> Collected data:

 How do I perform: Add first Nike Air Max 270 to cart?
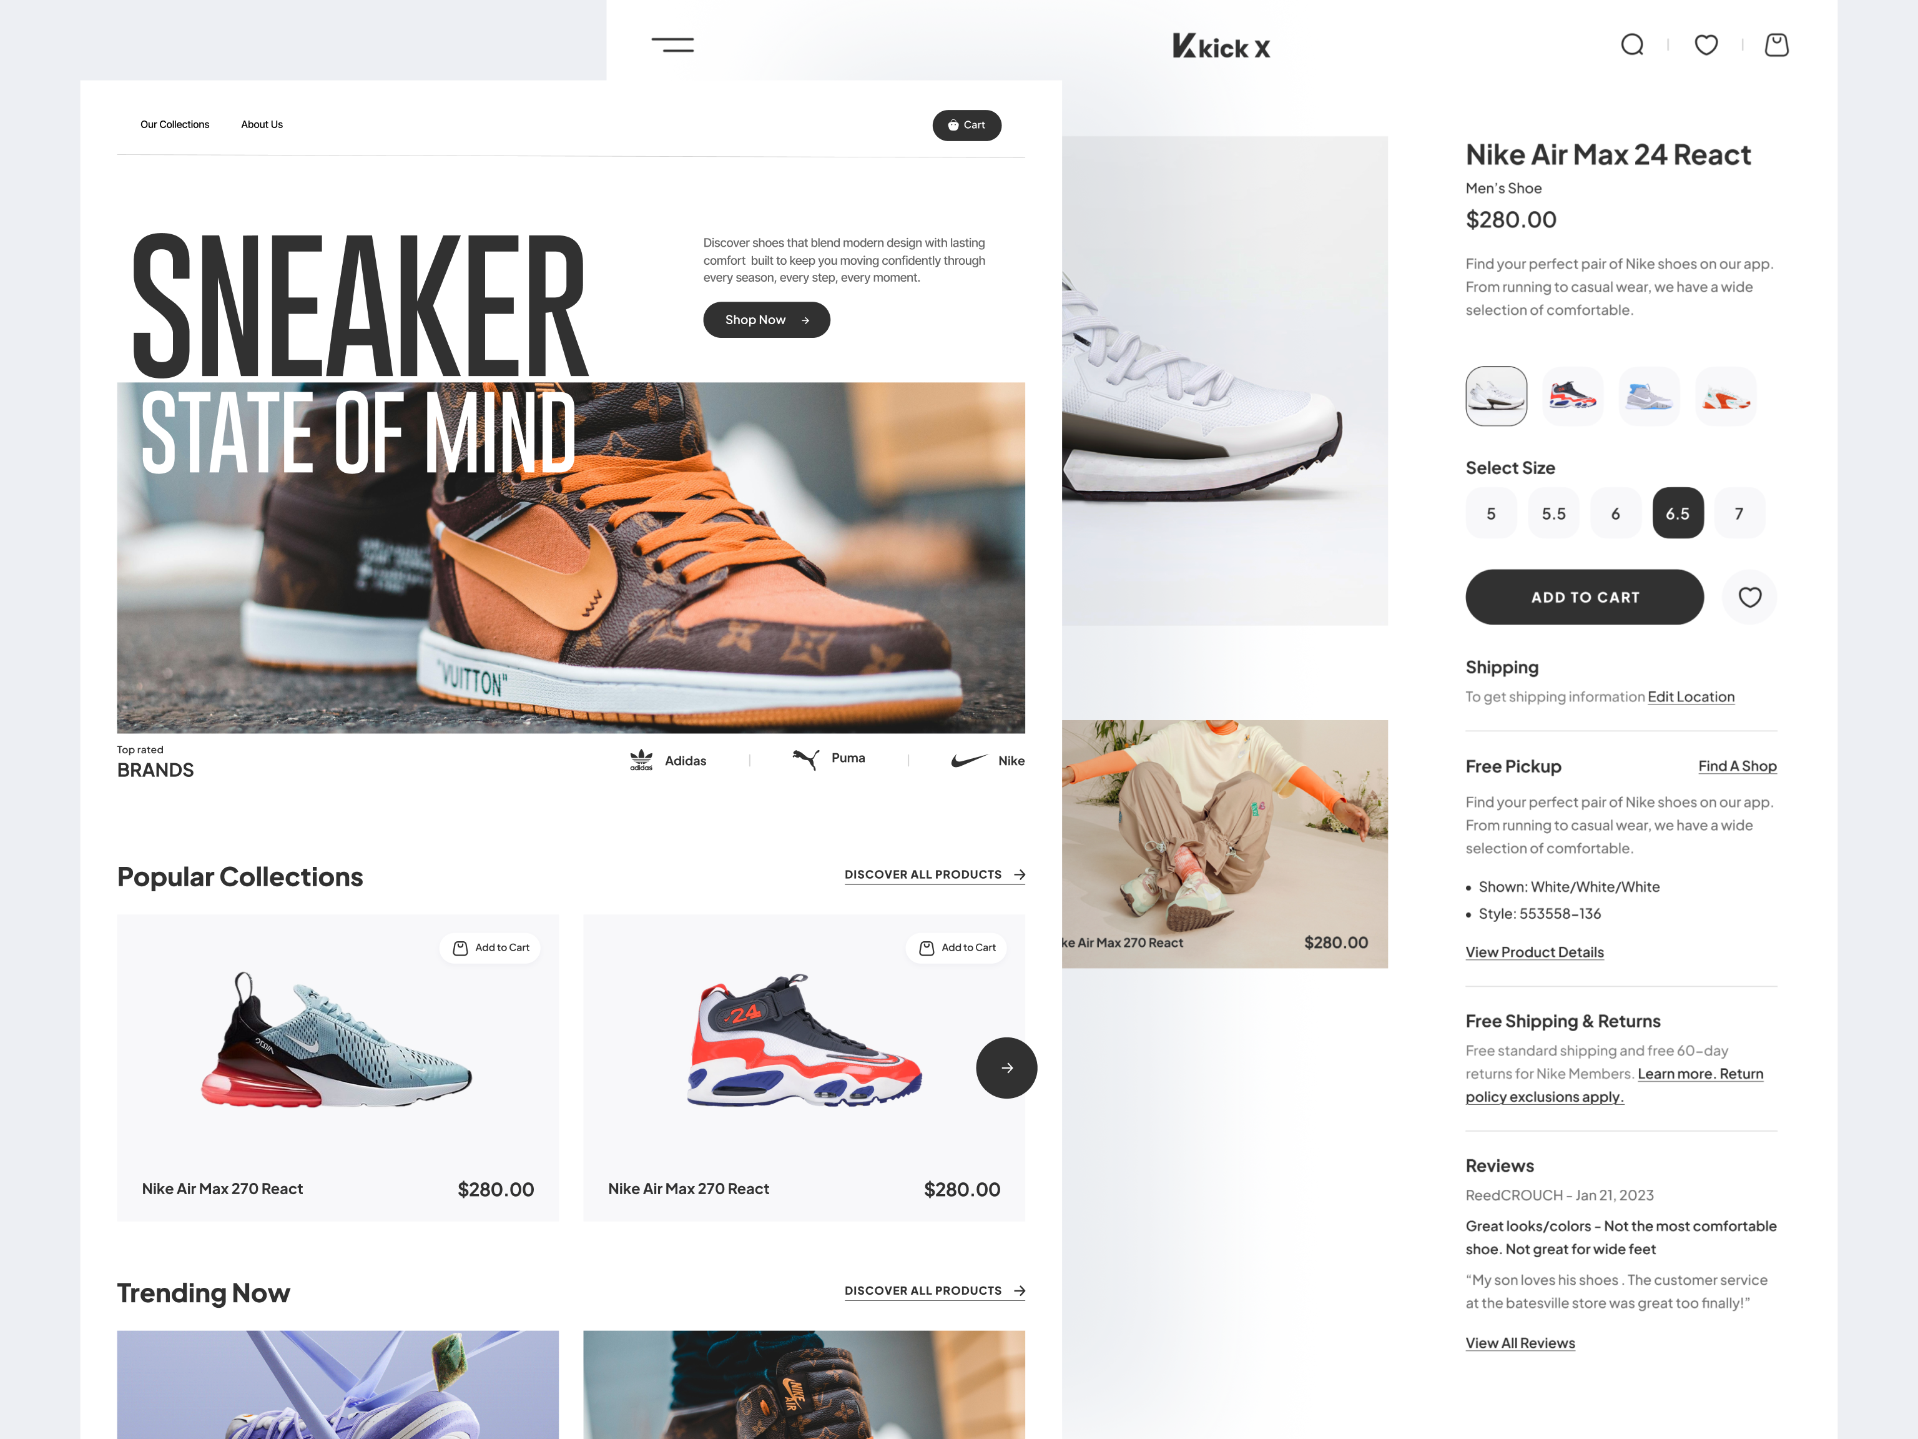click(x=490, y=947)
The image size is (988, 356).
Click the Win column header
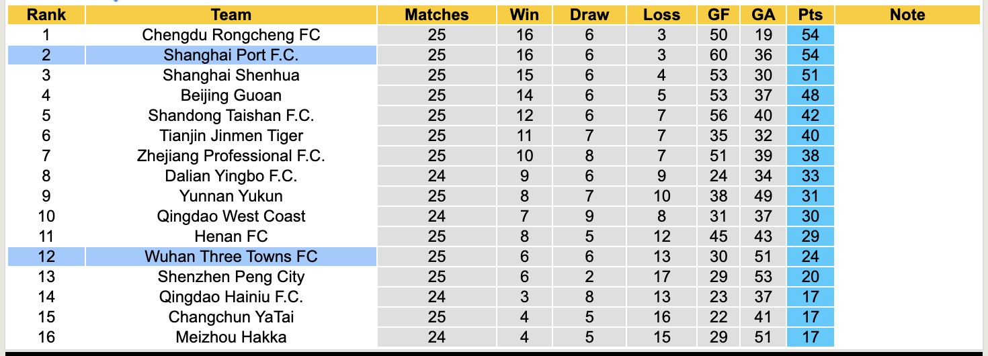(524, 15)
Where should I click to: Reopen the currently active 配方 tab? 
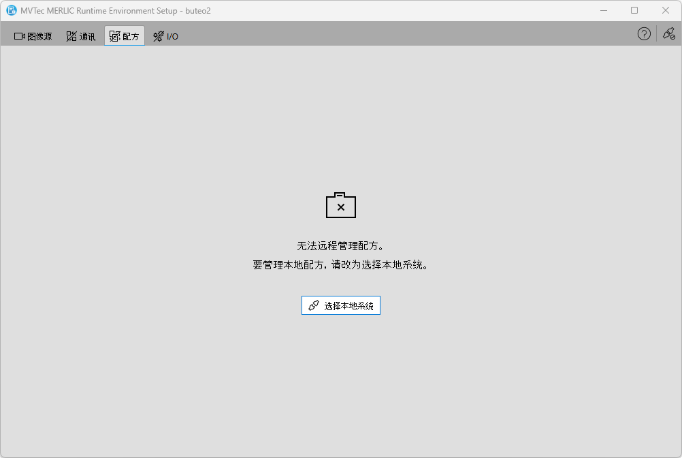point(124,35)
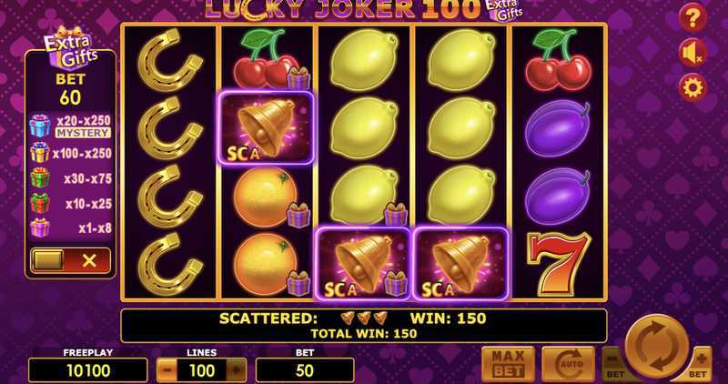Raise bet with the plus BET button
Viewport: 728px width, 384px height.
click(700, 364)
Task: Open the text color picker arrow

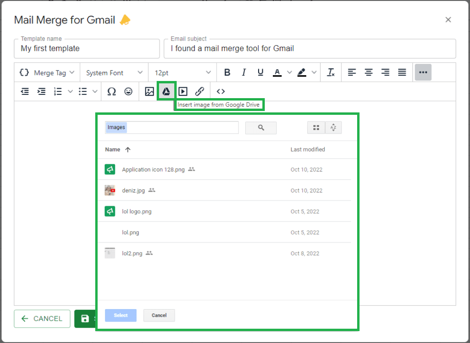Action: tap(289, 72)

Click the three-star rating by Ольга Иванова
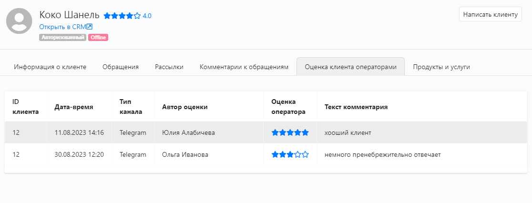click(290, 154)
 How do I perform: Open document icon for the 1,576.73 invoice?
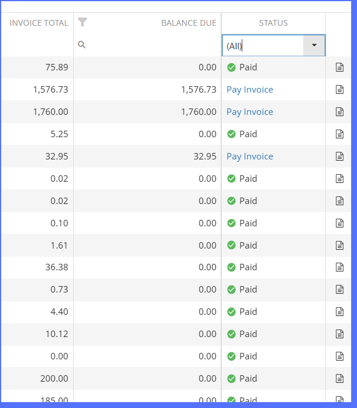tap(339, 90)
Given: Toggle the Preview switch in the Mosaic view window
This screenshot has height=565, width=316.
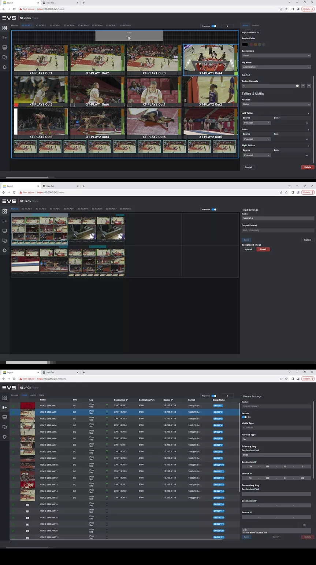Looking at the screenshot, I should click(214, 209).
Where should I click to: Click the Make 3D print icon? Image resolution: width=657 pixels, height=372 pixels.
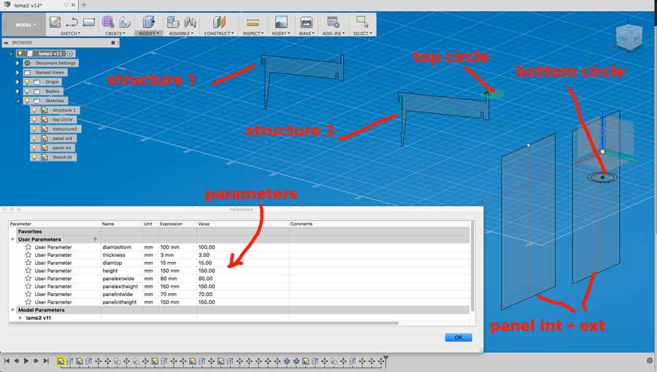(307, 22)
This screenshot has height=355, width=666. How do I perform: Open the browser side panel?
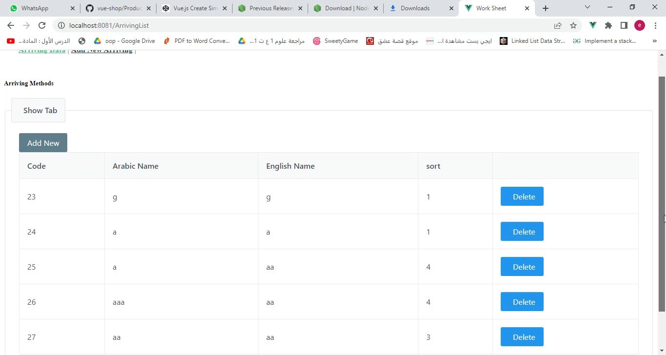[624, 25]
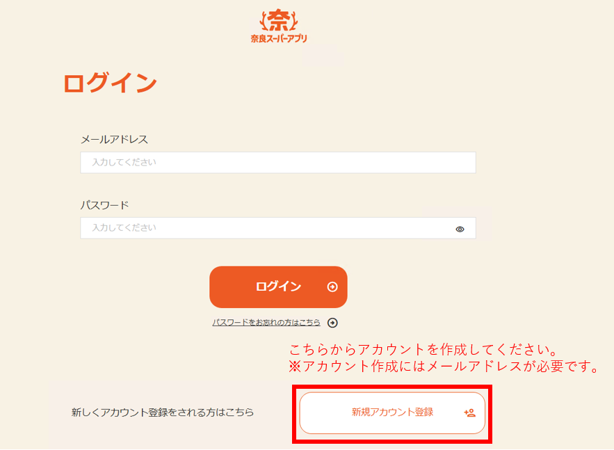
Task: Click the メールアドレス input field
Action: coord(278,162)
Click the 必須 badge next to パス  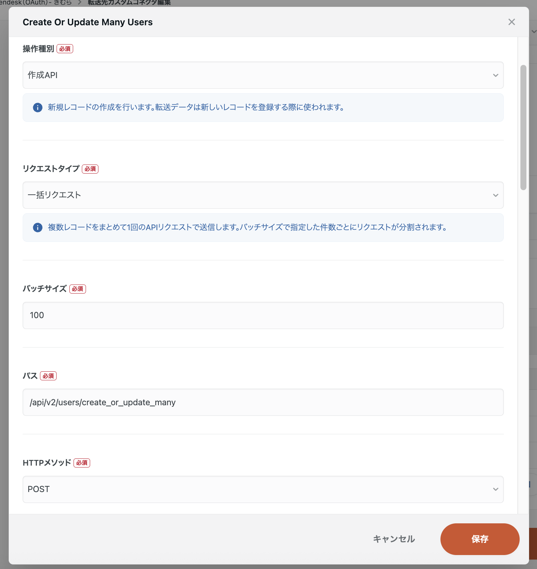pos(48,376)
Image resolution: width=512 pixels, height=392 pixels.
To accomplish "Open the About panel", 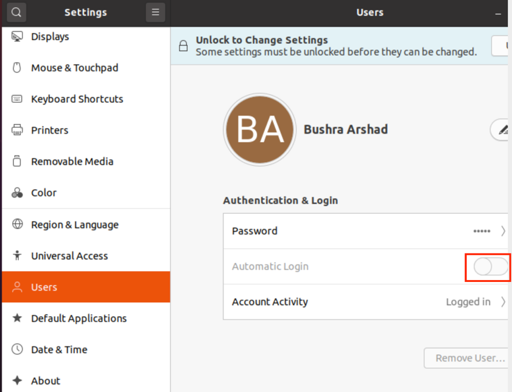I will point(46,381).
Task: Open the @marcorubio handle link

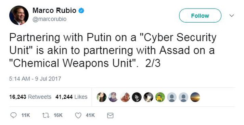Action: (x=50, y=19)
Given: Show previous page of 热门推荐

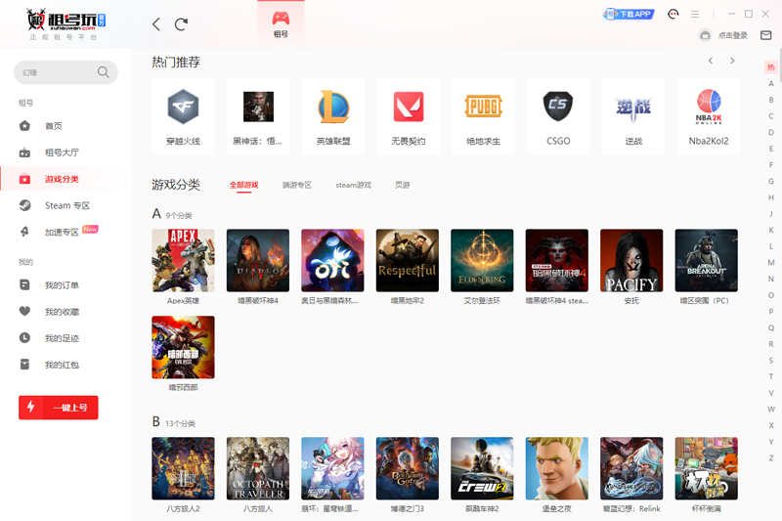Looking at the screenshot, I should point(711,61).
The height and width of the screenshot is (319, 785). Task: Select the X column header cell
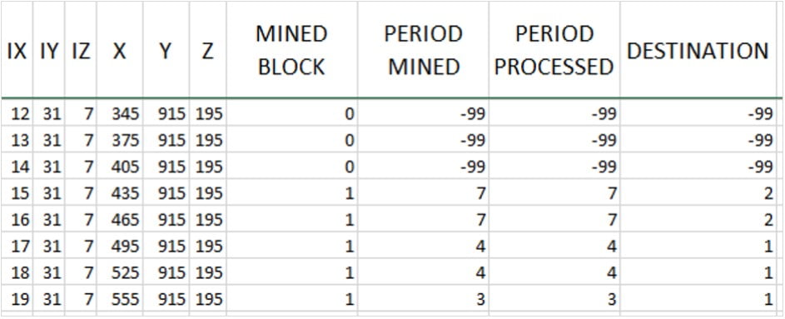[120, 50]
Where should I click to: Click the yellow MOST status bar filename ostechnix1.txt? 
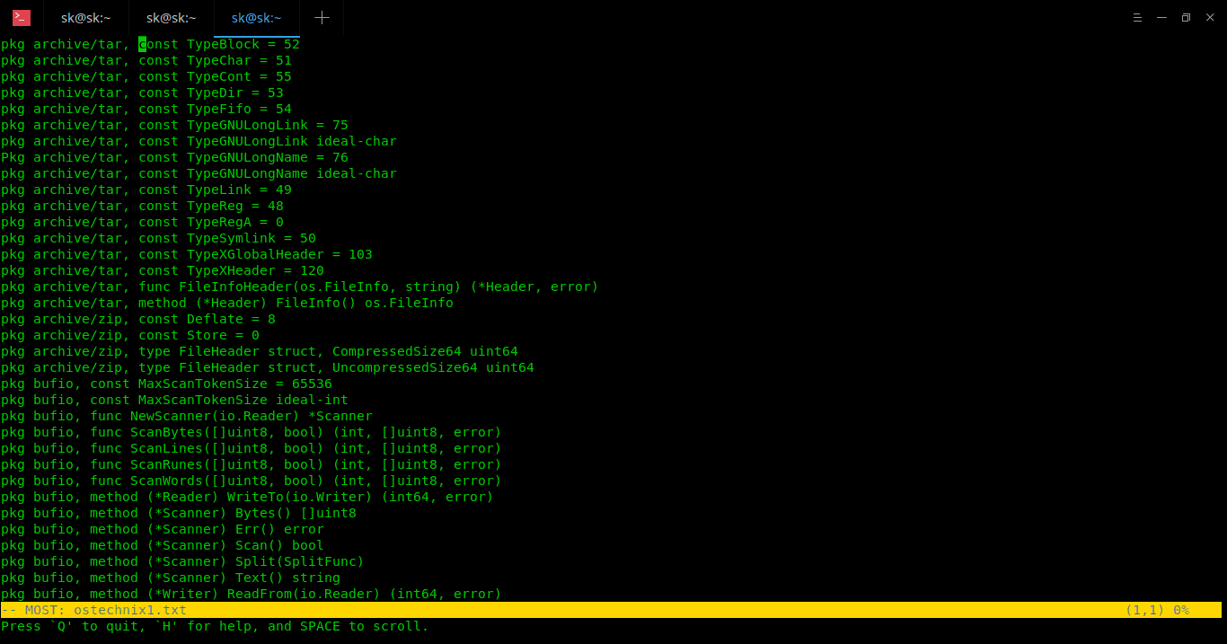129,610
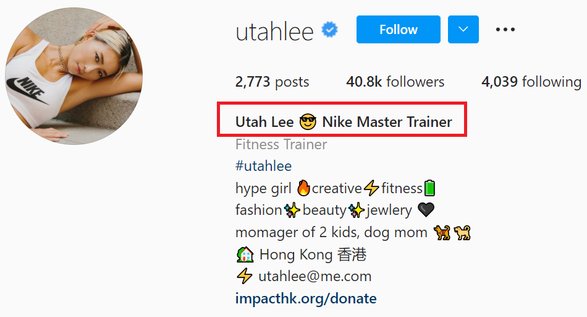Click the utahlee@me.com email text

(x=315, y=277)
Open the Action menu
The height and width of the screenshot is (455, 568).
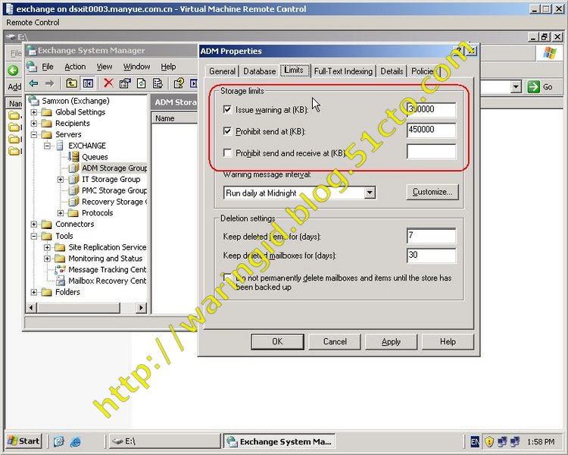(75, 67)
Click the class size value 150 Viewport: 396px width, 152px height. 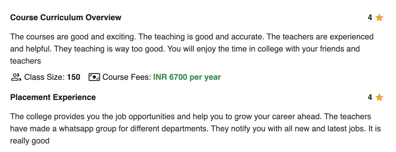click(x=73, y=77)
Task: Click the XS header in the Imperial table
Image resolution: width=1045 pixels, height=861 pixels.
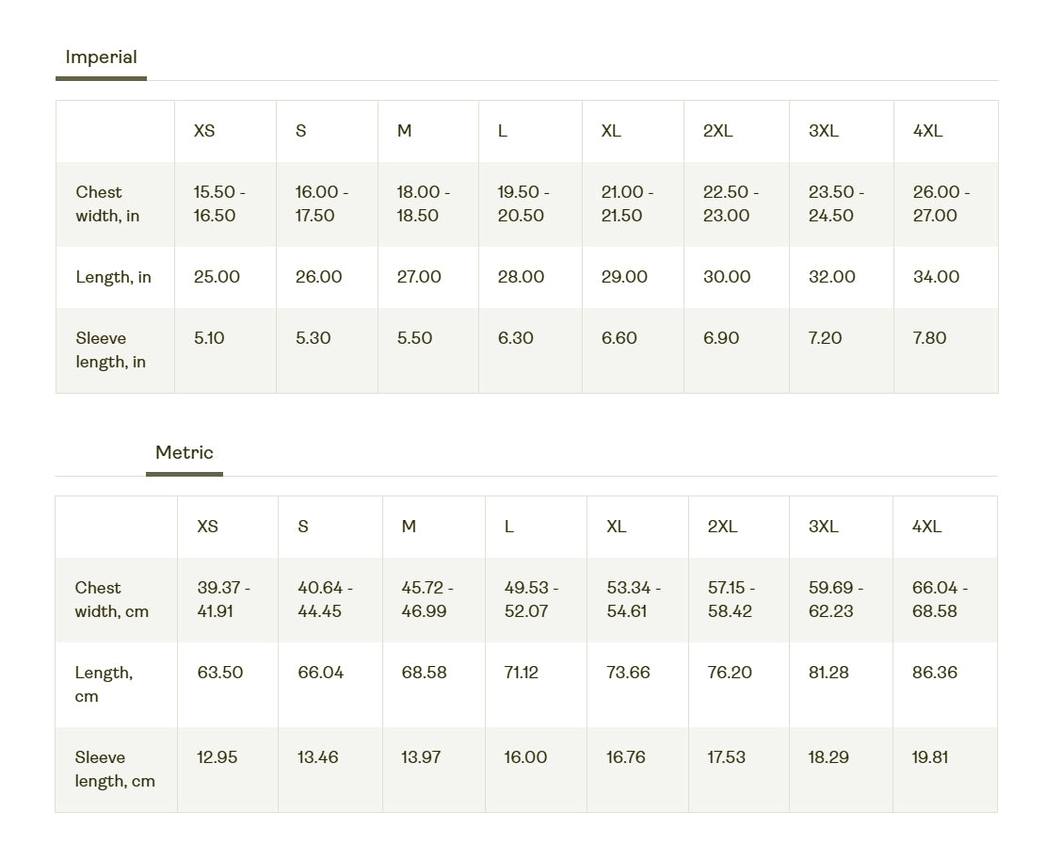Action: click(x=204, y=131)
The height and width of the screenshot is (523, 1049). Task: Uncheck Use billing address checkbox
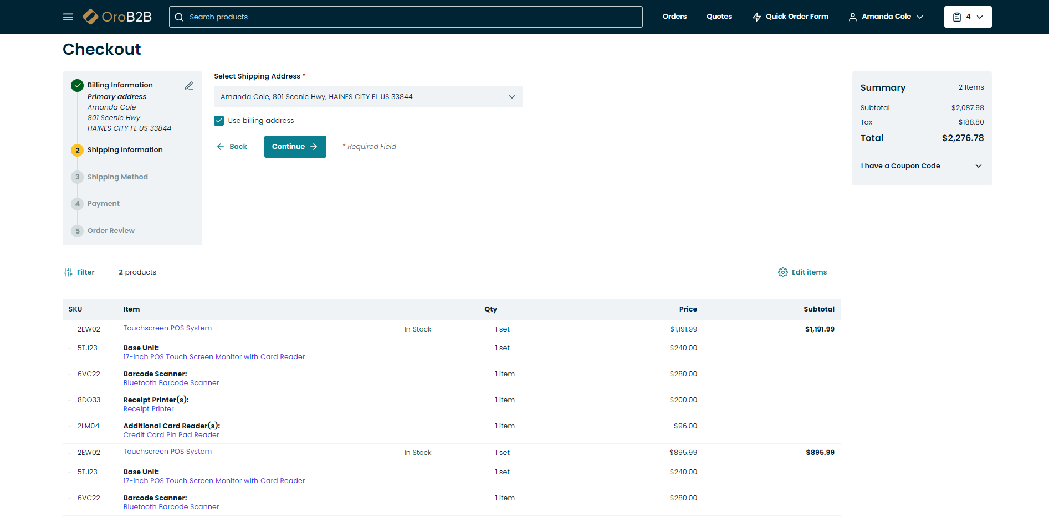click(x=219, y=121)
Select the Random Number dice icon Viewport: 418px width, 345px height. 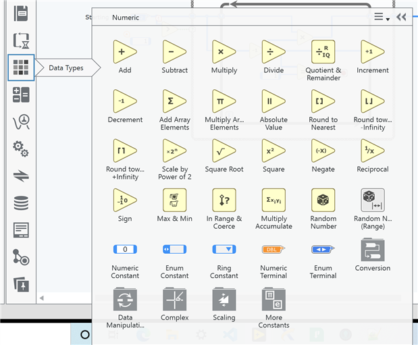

> Task description: Of the entries above, print exactly those lines that run from the one containing "Task: Click the XS" through the last line, excluding any pictures.

> Answer to this task:
Task: Click the XS header in the Imperial table
Image resolution: width=1045 pixels, height=861 pixels.
Action: click(x=204, y=131)
The height and width of the screenshot is (523, 1049). Task: Uncheck Use billing address checkbox
click(x=219, y=121)
Select the Random Number dice icon Viewport: 418px width, 345px height. 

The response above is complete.